_Given request_
Collect each line of the entries below that contains the string "screenshot", matching case.

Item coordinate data

○ ○ ○ ○

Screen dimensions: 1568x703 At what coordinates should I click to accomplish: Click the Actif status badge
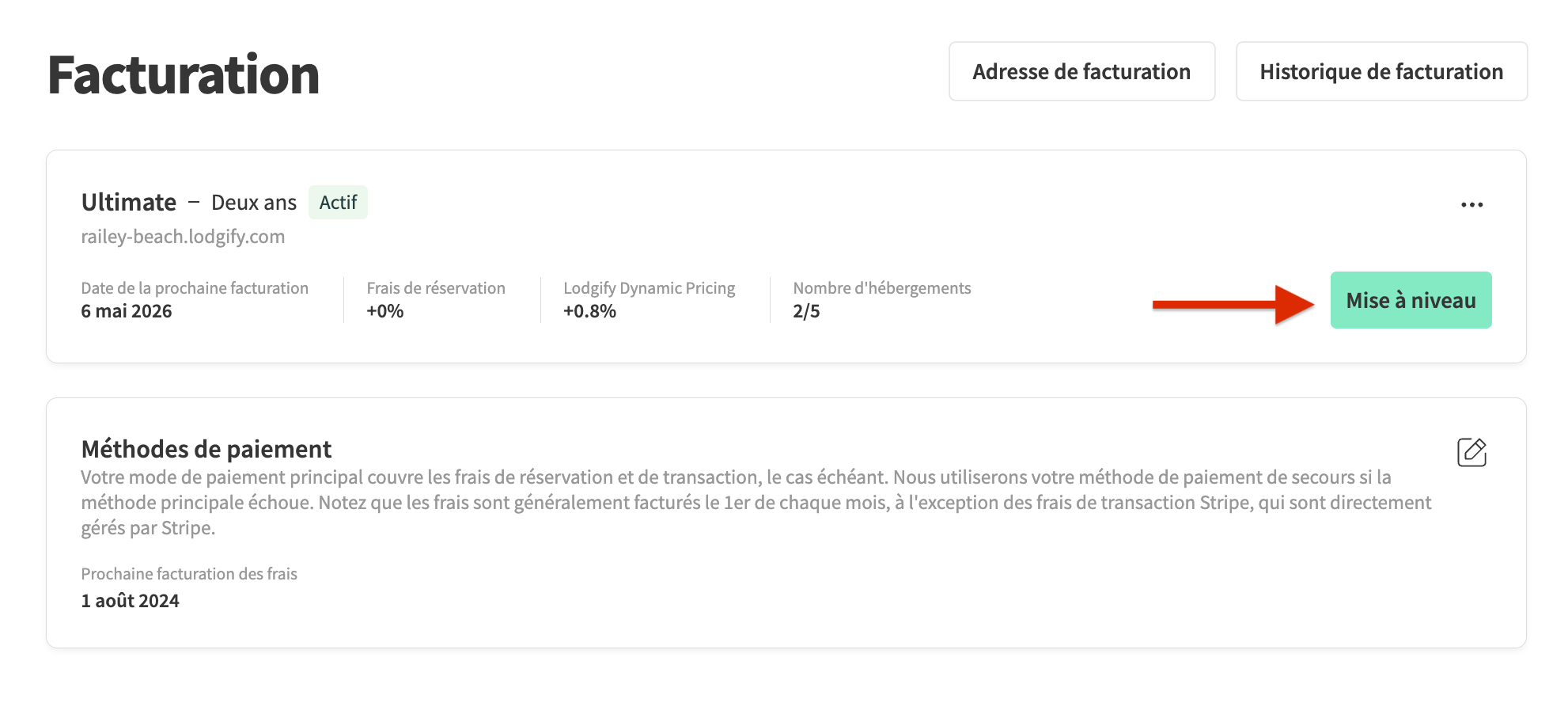(x=338, y=203)
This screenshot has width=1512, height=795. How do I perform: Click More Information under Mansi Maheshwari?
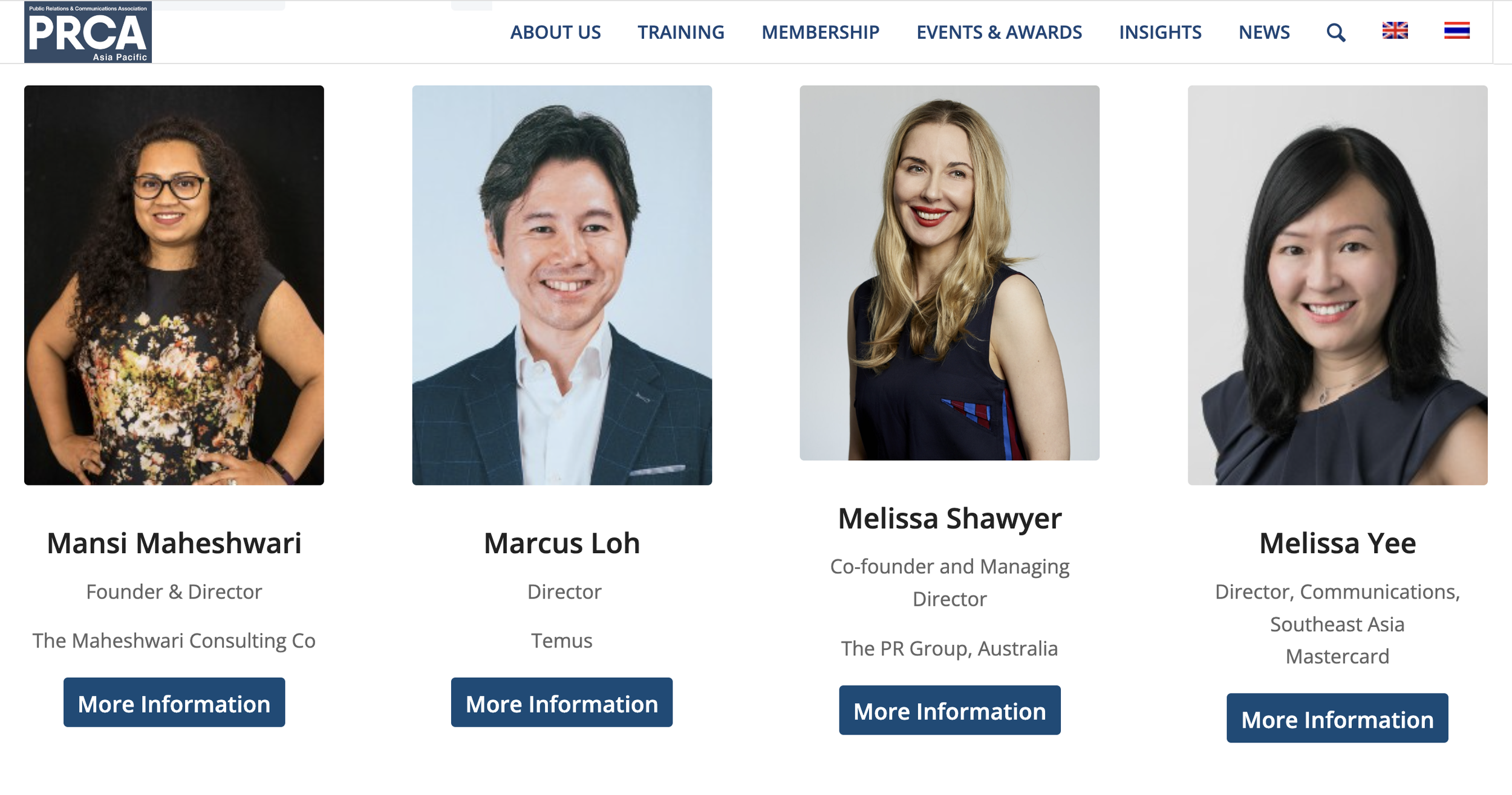174,702
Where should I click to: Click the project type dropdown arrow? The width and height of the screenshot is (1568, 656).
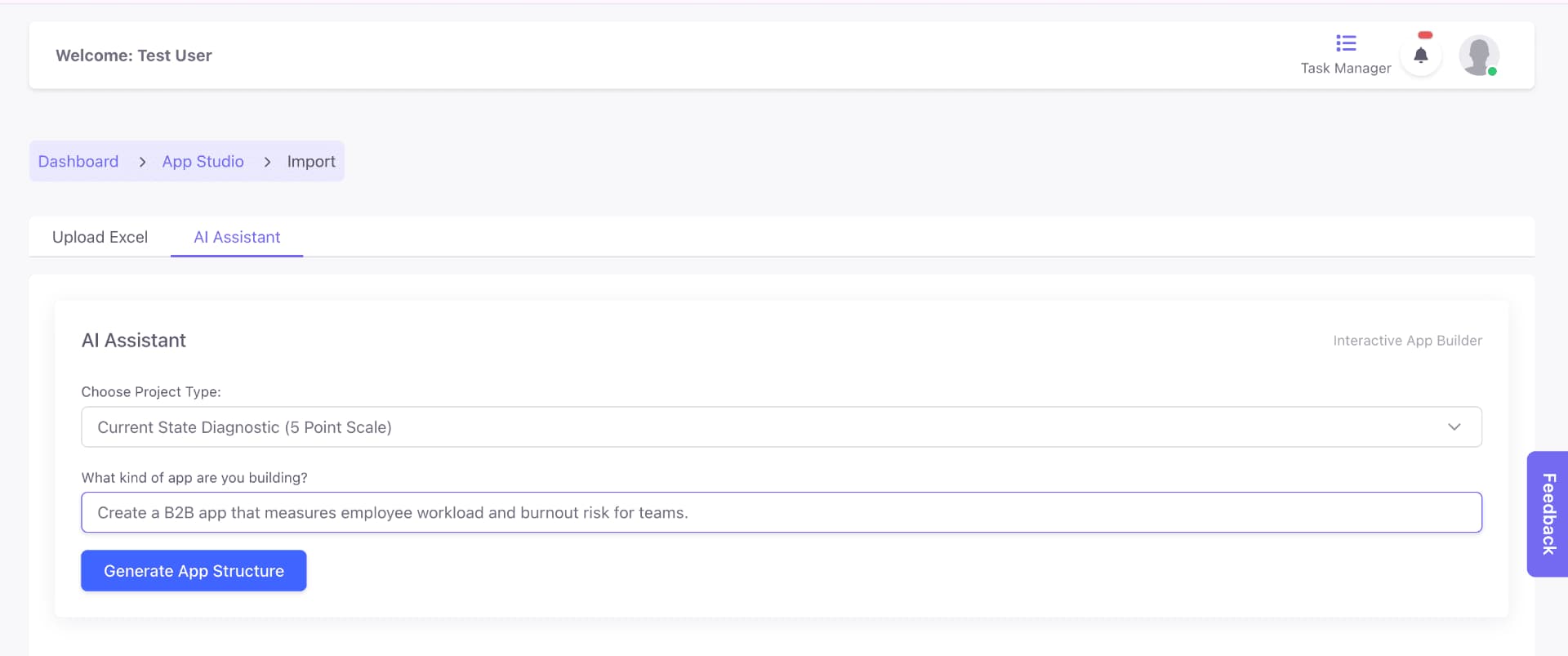point(1454,427)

○ ○ ○ ○

_Response to this task_
This screenshot has width=1512, height=795. How do I perform: Click More Information under Mansi Maheshwari?
Where should I click to: Click the project type dropdown arrow? The width and height of the screenshot is (1568, 656).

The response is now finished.